Symptoms of hypoglycemia fall into 2 general categories: neurogenic (autonomic) and neuroglycopenic.

  • Neurogenic symptoms are mediated via norepinephrine/epinephrine and acetylcholine release during sympathetic stimulation.  Symptoms due to norepinephrine/epinephrine include tremulousness, tachycardia, and anxiety/arousal, whereas acetylcholine causes sweating, hunger, and paresthesias.
  • Neuroglycopenic symptoms are due to inadequate availability of glucose in the CNS and include behavioral changes, confusion, visual disturbances, stupor, and seizures.

This patient has reduced awareness of hypoglycemia, likely due to the use of a nonselective beta blocker (eg, propranolol) for chronic treatment of migraines and/or hypertension.  Nonselective beta blockers attenuate the norepinephrine/epinephrine-mediated symptoms of hypoglycemia, but cholinergic symptoms (eg, hunger) are unaffected.  In addition, nonselective beta blockers can contribute to the severity of hypoglycemia; epinephrine stimulates hepatic gluconeogenesis and peripheral glycogenolysis, but this effect is diminished by nonselective beta blockers.

# Task 1
Answer from the hypoglycemia text:
(a) What are the two general categories of hypoglycemia symptoms?
(b) Which symptoms does acetylcholine cause?
(c) What does epinephrine stimulate?
# Task 2
Copy the hypoglycemia text between "This patient has" and "nonselective beta blockers.", inclusive, renaming "propranolol" to "nadolol".
# Task 3
Extend the hypoglycemia text past its final sentence.
You can set the material aside here.

# Excerpted data
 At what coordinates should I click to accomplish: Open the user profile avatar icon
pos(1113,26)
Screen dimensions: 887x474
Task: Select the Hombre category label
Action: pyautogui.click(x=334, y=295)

# Written answer 1
(a) Neurogenic (autonomic) and neuroglycopenic.
(b) Sweating, hunger, and paresthesias.
(c) Hepatic gluconeogenesis and peripheral glycogenolysis.

# Written answer 2
This patient has reduced awareness of hypoglycemia, likely due to the use of a nonselective beta blocker (eg, nadolol) for chronic treatment of migraines and/or hypertension.  Nonselective beta blockers attenuate the norepinephrine/epinephrine-mediated symptoms of hypoglycemia, but cholinergic symptoms (eg, hunger) are unaffected.  In addition, nonselective beta blockers can contribute to the severity of hypoglycemia; epinephrine stimulates hepatic gluconeogenesis and peripheral glycogenolysis, but this effect is diminished by nonselective beta blockers.

# Written answer 3
(Choices A and C)  Statins (eg, atorvastatin) and hydrochlorothiazide can increase blood glucose levels but would not mask symptoms of hypoglycemia.

(Choice B)  Insulin-secreting pancreatic beta cells have alpha-2 and beta-2 receptors; stimulation of alpha-2 receptors inhibits insulin secretion, whereas stimulation of beta-2 receptors increases insulin secretion.  Doxazosin is a selective alpha-1 blocker and has no effect on glucose levels.

(Choices D and F)  Angiotensin II receptor blockers (eg, losartan) and nondihydropyridine calcium channel blockers (eg, verapamil) do not mask the symptoms of hypoglycemia and have virtually no effect on glucose levels.

Educational objective:
Nonselective beta blockers exacerbate hypoglycemia and mask hypoglycemic symptoms mediated by norepinephrine/epinephrine.